"xz" lessons learned: if/how to involve Fedora Magazine in CVE handling?

I see you point, the content might be formally wrong because the malicious code was introduced even in beta, but what the article puts in the mind of people is correct because Richard’s actions ensured the malicious code to not work and thus betas were effectively not vulnerable.

However, in case of any doubt, malicious/hostile code should be removed asap and thus I tend to tell users to get rid of it, especially as I am not sure if the author(s) knew 100% for sure about Richard’s fix when that sentence was introduced, and it increases complexity (risks of misinterpretation) of the content without the need. If at all, the point of the high chance of being effectively not vulnerable in beta should be made explicit, and not be the major message.

But I just saw the article was updated once again, now it looks good to me: not much space for misinterpretation, and all users who might have downloaded something they surely don’t want will be warned to get rid of it:

I might had made the context of “stable NOT impacted” more explicit, but it is now simple, comprehensible and without much risk for users to misinterpret its context. Yet, it took days to get it there. And @rlengland 's point is definitely a valid one, too.

I just removed the warning about the article in the other topic.

Well now this is just wrong, because there is no known backdoor in 5.6.0-3.fc40. The backdoor was disabled at configure time. Downgrading is a good idea to do anyway, but won’t avoid any known backdoor.

I don’t understand why this is so hard to get right. It’s very simple. 5.6.0-1.fc40 and 5.6.0-2.fc40 are backdoored. 5.6.0-3.fc40 is not. All engineers who worked on the problem agree with this. I will give up now.

(The Red Hat blog post seems wrong too; we are still trying to get that fixed.)

1 Like

I didn’t verify this level of details :rofl:

But I try to take it with humor. And at least it motivates all affected users to take the mitigation steps, even if some more (update doesn’t hurt :wink: ). Yet it leads back to the problem about how to avoid such issues in future :see_no_evil:

I think the best way to handle the communication of sensitive security exploit requiring action from users is for the security team responsible to have an outlet for communication. They should then have a relationship with the marketing, social media, or communications people (for us it’s Fedora Marketing) to distribute the news with a link to source. If the blog or source of updates can be linked to alongside the initial advisory, and then further updates can be found from that source. Ideally the security team and communications team would agree on milestones on the way to returning to normalcy. In this case I’m waiting for the all clear on using Rawhide as normal and Fedora 40 as normal.

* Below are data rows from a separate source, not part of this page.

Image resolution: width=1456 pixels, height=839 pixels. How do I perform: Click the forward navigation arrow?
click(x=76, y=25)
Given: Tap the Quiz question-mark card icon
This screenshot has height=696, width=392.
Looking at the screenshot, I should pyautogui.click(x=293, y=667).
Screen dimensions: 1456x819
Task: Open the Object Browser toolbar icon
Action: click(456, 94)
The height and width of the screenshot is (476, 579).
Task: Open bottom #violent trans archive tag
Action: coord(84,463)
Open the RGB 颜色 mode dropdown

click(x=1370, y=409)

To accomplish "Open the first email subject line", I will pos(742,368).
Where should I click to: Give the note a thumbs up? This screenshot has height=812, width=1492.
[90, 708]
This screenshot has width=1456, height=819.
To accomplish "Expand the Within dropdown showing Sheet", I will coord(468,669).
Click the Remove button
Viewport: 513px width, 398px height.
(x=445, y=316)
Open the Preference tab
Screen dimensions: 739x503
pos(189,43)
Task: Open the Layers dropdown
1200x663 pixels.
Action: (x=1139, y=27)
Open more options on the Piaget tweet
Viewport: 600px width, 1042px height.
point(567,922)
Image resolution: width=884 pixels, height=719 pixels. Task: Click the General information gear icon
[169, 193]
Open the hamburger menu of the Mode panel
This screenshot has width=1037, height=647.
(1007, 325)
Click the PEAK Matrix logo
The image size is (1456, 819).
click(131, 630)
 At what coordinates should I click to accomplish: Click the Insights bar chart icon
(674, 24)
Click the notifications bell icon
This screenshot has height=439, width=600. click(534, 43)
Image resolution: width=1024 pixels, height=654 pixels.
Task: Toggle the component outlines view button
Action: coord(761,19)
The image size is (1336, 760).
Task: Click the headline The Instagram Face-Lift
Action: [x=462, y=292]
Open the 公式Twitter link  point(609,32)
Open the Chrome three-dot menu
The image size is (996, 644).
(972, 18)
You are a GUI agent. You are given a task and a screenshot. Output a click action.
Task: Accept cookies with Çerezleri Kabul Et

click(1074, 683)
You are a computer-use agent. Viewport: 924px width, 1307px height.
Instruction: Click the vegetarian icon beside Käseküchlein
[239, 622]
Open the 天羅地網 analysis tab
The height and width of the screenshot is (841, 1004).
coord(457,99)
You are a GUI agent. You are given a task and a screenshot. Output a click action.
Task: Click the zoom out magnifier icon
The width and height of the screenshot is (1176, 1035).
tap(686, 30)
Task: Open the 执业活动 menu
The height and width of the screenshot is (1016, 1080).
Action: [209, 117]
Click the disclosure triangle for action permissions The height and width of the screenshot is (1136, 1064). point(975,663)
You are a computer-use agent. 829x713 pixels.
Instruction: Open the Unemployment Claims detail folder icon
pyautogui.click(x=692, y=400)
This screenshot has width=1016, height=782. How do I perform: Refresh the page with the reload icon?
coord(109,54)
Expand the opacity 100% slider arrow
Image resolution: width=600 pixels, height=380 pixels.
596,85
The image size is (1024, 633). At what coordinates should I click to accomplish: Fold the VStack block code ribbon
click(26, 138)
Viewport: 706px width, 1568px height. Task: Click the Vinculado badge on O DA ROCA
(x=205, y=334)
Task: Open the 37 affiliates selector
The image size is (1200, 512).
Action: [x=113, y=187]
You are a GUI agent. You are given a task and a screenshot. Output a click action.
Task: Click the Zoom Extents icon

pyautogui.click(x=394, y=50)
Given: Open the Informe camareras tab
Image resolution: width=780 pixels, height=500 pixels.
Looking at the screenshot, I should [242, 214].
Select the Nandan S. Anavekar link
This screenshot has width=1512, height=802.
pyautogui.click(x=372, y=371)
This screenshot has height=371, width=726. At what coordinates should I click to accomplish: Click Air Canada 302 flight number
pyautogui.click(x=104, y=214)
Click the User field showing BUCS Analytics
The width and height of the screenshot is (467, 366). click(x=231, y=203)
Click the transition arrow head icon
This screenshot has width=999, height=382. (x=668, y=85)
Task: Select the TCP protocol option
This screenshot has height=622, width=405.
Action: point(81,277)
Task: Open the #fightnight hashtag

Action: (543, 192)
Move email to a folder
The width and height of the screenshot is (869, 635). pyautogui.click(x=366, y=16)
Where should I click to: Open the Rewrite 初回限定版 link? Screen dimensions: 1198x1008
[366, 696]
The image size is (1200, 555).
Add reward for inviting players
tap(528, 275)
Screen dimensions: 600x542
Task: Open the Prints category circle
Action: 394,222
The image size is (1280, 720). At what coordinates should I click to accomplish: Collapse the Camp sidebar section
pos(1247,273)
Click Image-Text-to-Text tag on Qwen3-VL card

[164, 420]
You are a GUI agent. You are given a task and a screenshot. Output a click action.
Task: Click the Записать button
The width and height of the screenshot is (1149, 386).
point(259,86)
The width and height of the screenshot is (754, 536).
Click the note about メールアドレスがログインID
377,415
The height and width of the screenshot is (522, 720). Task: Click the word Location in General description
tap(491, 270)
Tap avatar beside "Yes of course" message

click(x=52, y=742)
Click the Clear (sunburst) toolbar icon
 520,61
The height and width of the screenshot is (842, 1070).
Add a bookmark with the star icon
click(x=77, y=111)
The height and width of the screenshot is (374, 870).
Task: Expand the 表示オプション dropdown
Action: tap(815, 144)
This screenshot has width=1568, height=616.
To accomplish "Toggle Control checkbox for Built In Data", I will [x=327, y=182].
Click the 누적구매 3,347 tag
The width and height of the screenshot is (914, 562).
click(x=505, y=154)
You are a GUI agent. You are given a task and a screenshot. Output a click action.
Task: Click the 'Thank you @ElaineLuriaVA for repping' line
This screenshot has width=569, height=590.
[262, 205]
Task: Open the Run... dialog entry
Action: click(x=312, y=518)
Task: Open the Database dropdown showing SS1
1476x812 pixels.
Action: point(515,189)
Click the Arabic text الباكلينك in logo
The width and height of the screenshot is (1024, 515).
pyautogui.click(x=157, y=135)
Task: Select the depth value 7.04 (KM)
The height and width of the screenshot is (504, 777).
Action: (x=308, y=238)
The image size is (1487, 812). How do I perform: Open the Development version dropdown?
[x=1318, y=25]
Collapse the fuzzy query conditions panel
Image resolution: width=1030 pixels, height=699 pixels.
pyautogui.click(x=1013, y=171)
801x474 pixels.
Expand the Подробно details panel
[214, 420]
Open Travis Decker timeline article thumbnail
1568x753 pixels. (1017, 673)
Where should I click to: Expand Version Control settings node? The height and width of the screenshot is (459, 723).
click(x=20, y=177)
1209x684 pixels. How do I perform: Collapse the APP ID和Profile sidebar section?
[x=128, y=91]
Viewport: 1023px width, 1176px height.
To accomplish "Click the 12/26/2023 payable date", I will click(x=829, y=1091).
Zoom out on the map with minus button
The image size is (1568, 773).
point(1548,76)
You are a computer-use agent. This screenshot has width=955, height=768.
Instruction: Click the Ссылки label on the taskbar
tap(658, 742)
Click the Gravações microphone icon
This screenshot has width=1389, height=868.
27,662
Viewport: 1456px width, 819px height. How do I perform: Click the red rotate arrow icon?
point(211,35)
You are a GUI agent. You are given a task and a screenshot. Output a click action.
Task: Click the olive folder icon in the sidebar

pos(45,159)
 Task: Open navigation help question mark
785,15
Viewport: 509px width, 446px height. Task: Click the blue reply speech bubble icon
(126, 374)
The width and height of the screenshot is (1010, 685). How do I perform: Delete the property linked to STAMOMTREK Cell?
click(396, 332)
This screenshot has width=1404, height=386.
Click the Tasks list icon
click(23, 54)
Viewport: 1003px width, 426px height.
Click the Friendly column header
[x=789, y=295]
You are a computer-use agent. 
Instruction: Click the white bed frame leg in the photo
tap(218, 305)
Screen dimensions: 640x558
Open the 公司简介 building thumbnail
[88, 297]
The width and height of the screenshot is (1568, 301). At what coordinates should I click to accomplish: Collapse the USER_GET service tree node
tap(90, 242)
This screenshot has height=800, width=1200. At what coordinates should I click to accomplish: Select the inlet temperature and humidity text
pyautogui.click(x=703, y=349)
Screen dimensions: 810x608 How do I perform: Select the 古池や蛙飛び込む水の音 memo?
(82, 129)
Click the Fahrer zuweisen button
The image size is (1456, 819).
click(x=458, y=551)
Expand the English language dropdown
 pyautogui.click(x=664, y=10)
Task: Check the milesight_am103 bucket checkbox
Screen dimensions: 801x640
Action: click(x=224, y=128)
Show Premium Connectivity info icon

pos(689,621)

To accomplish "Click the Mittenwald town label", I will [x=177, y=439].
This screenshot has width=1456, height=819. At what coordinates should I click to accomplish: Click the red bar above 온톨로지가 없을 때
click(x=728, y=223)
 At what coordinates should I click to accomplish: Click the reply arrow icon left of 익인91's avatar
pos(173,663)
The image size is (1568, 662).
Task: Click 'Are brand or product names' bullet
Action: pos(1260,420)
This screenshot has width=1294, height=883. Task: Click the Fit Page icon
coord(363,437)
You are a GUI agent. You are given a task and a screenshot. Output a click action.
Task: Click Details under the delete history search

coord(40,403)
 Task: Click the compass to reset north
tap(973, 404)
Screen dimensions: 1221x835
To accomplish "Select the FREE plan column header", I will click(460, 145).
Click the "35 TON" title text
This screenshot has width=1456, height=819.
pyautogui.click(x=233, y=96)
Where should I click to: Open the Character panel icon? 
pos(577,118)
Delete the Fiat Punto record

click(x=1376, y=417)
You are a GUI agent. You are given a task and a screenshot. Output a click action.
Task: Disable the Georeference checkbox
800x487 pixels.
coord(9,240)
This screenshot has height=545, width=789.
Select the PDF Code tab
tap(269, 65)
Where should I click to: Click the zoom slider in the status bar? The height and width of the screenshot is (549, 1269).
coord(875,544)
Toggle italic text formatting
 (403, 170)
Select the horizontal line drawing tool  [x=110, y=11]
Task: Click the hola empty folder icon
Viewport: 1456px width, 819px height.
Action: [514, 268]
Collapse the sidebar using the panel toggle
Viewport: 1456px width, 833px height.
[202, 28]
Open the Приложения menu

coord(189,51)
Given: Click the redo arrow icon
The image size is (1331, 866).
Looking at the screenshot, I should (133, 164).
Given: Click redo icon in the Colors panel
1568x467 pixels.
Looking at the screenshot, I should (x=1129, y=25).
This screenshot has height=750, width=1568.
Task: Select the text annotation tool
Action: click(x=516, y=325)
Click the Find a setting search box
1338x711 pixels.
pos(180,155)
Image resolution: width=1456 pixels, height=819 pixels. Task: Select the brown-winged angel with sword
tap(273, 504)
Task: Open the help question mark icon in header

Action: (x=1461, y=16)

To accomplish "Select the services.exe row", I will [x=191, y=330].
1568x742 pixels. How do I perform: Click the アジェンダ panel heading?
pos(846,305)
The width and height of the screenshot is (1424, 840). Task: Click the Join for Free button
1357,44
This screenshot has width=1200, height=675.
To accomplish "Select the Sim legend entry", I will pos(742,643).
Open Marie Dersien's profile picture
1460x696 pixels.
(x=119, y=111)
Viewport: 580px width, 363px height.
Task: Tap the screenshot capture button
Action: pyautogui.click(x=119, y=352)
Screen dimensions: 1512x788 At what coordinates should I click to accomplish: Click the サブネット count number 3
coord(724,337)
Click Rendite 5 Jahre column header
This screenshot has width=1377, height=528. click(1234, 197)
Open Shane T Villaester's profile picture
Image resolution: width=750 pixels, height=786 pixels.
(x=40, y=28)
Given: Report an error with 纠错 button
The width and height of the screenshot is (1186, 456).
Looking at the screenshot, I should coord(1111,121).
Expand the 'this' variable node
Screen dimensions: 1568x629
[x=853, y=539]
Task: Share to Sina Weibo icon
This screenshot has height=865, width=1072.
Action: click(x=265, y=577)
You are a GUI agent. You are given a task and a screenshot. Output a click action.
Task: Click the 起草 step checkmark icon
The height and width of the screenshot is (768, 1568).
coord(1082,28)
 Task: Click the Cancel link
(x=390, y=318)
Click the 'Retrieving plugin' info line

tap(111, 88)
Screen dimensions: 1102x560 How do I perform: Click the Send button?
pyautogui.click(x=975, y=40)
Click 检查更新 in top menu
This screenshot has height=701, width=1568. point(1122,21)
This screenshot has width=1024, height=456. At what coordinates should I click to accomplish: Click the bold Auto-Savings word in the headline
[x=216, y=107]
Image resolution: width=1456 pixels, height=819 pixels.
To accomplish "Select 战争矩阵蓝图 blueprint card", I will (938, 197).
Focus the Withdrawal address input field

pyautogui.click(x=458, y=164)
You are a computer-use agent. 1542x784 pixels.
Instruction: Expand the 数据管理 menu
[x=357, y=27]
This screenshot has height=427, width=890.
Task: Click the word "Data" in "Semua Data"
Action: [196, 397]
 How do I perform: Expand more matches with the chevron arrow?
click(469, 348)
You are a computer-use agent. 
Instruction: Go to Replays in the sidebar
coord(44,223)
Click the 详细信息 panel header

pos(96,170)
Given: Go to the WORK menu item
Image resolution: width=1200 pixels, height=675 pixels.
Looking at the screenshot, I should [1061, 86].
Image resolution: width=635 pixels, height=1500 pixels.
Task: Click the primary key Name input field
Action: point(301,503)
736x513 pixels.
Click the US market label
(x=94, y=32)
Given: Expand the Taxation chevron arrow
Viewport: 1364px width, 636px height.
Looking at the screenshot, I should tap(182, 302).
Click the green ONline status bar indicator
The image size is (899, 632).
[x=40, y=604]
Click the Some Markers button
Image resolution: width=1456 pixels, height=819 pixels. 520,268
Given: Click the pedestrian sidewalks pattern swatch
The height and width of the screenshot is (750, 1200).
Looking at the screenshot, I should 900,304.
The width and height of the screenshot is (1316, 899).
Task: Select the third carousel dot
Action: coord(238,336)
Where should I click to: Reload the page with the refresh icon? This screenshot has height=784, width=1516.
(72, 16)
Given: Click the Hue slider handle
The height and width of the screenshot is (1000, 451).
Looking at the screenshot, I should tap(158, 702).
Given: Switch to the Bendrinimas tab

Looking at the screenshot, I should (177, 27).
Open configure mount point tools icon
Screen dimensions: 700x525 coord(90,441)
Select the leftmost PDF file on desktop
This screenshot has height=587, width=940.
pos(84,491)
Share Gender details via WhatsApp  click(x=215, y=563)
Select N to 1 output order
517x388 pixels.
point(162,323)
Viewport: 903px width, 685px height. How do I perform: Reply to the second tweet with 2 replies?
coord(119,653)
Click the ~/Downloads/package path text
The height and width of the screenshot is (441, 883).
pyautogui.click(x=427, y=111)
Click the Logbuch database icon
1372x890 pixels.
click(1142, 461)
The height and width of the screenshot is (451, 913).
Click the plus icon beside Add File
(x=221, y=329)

Unfortunately what we’re seeing with the Fedora Magazine is what happens with any form of news dissemination, which is that accuracy and real time updates goes down the further you get from the source of the news. Without communication with the team, it’s hard to know when to update, what to say, and whether we’re even explaining it right. So we wait until things stabilize enough or can get in touch with the people who know.

As a result, I think it’s better to communicate the safest solution or fix that users can take first and then not give updates until we have reasonable confidence that users can go back to normal. You just have to take it in chunks when you are a step or two removed the source. The security team can make live updates, but the comms team downstream can’t do that so easily.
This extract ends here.